■ **Problem description**
Word for word, restate the records from their first line through the line with "Click the Find On Page search field", both ends included; omit each picture.

[Screenshot grounding data]
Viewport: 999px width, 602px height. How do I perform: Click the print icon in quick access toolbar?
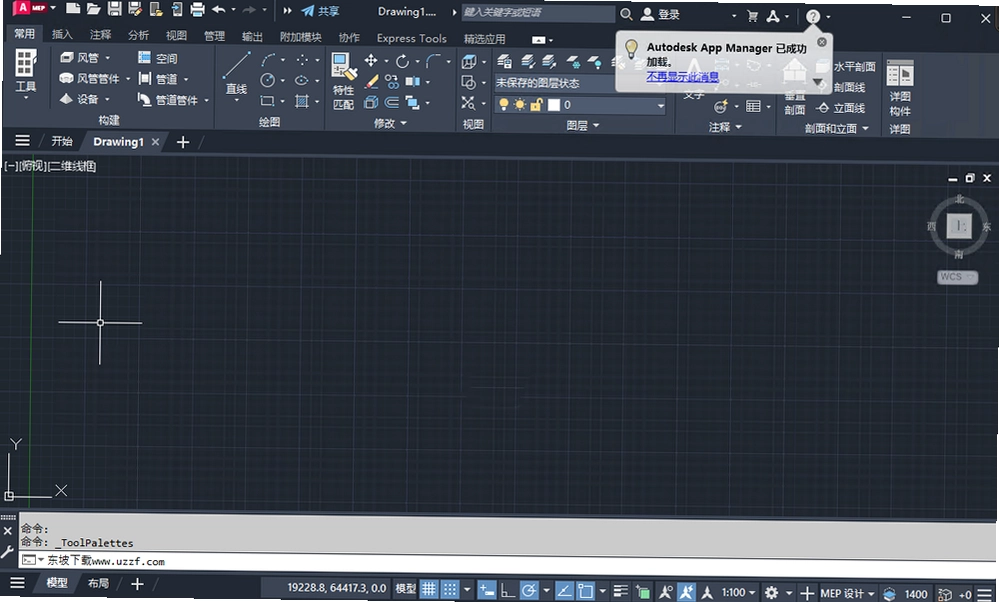[x=198, y=10]
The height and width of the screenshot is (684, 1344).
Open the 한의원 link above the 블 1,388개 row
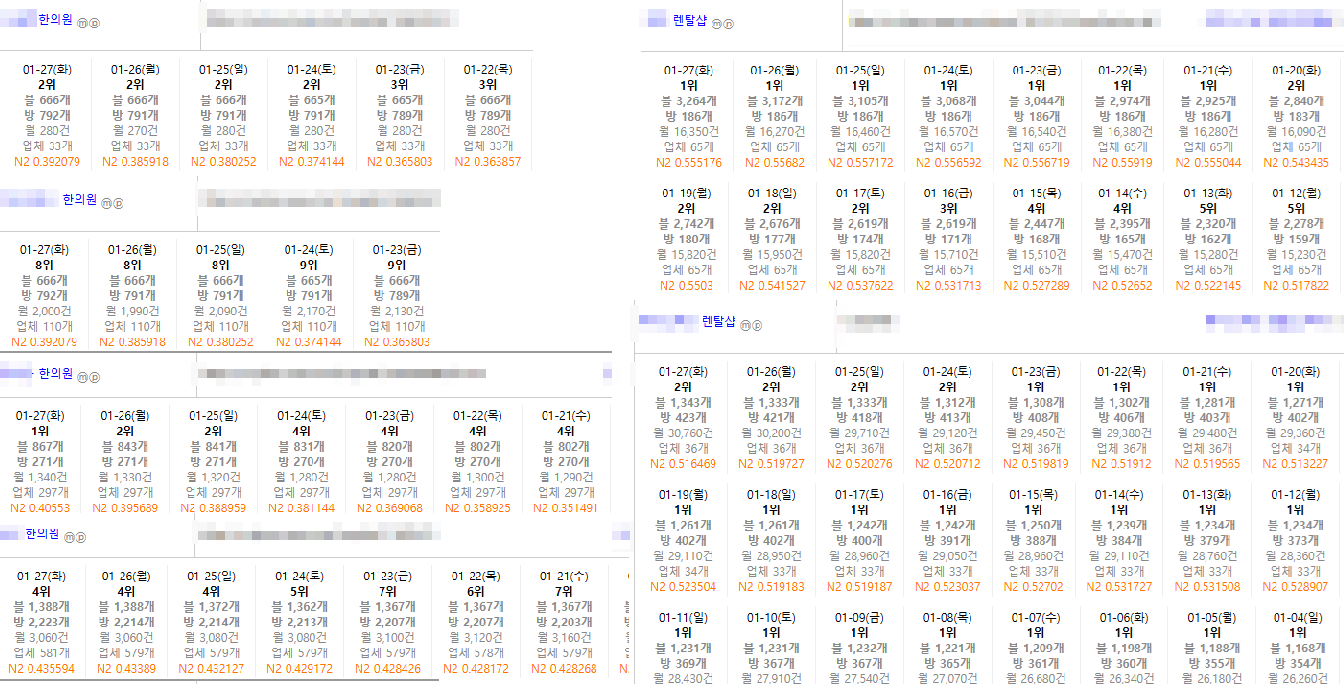[x=43, y=534]
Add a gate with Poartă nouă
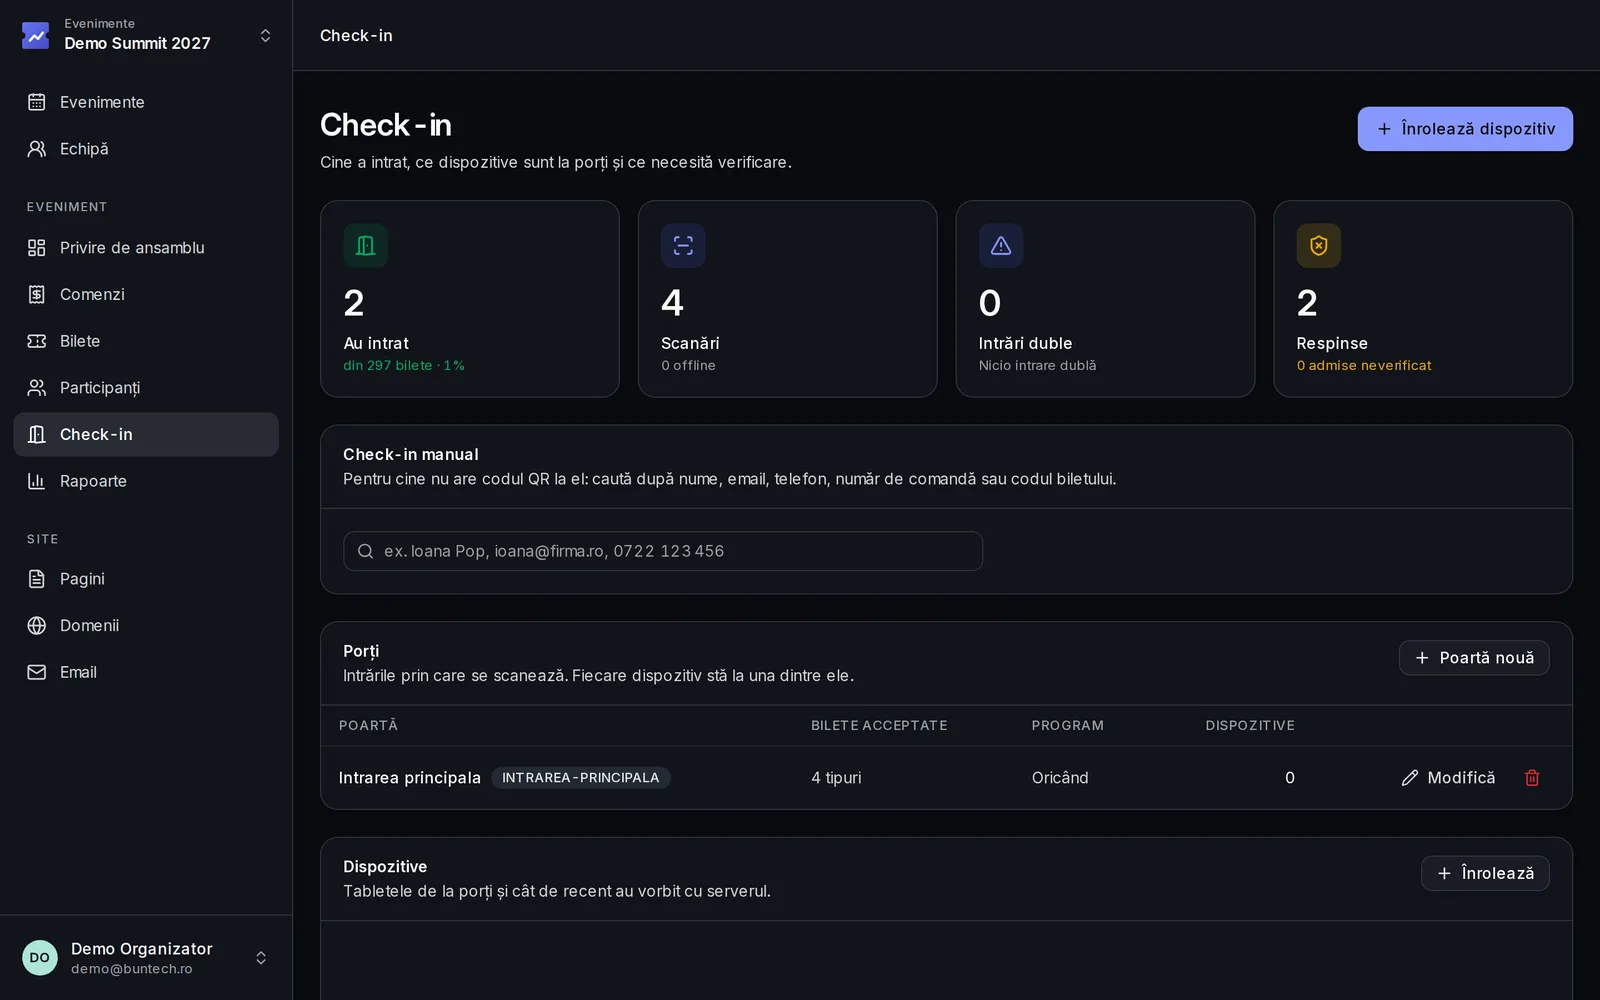The width and height of the screenshot is (1600, 1000). pos(1474,658)
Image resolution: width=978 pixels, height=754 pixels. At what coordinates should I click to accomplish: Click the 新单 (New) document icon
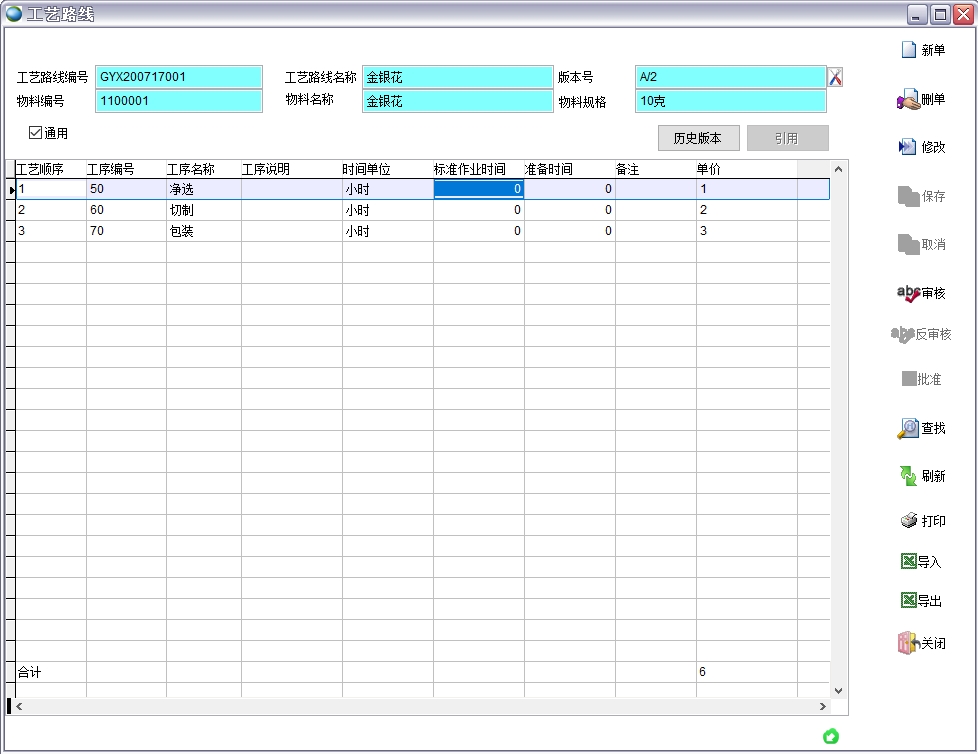point(909,50)
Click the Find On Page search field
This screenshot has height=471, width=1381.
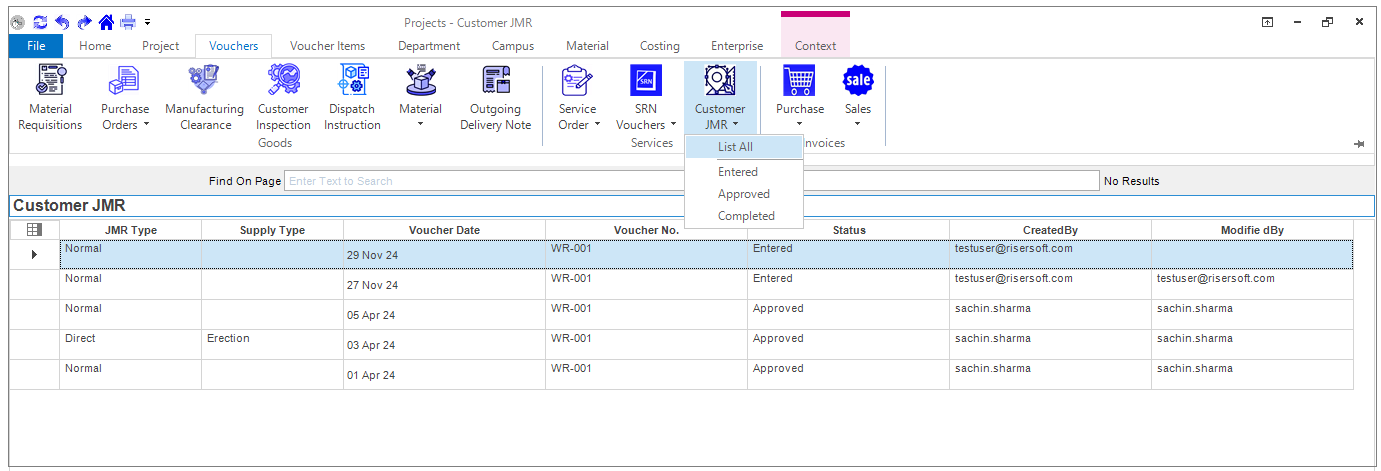(x=690, y=181)
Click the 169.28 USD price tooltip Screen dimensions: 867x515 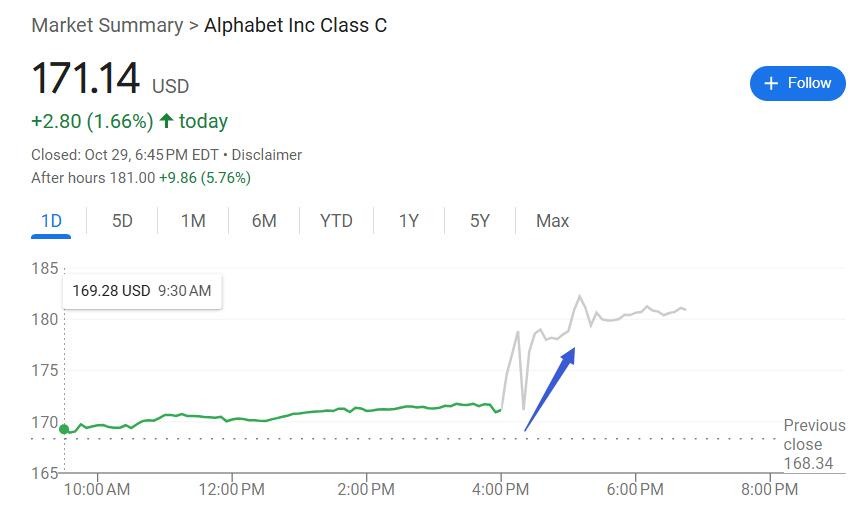142,291
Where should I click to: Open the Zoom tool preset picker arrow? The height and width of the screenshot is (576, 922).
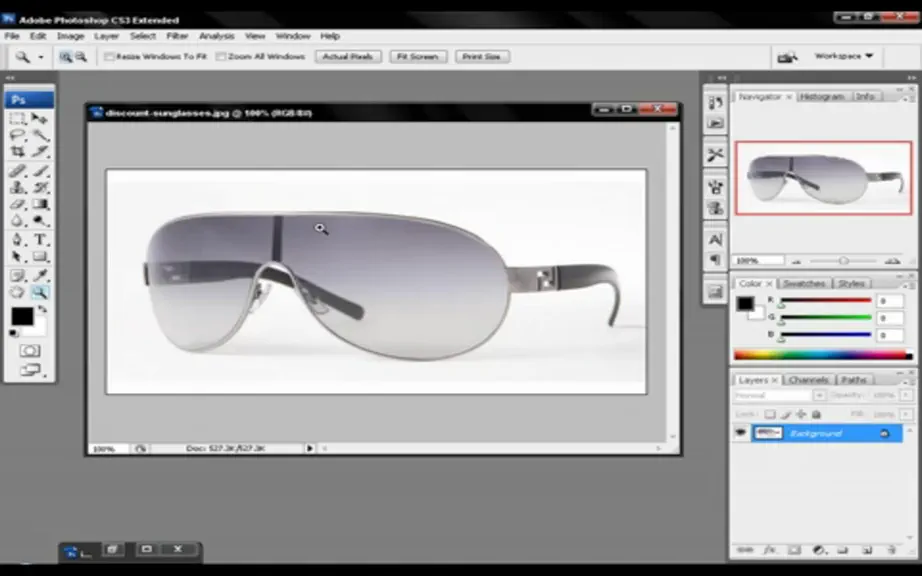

■ **Answer to the exercise**
Viewport: 999px width, 602px height. How do I perform: Click the print icon in quick access toolbar?
[x=198, y=10]
The height and width of the screenshot is (684, 1344).
Open the 한의원 link above the 블 1,388개 row
[x=43, y=534]
Add a gate with Poartă nouă
The width and height of the screenshot is (1600, 1000). pos(1474,658)
Image resolution: width=978 pixels, height=754 pixels. At what coordinates should I click to accomplish: Click the 新单 (New) document icon
point(909,50)
Click the Find On Page search field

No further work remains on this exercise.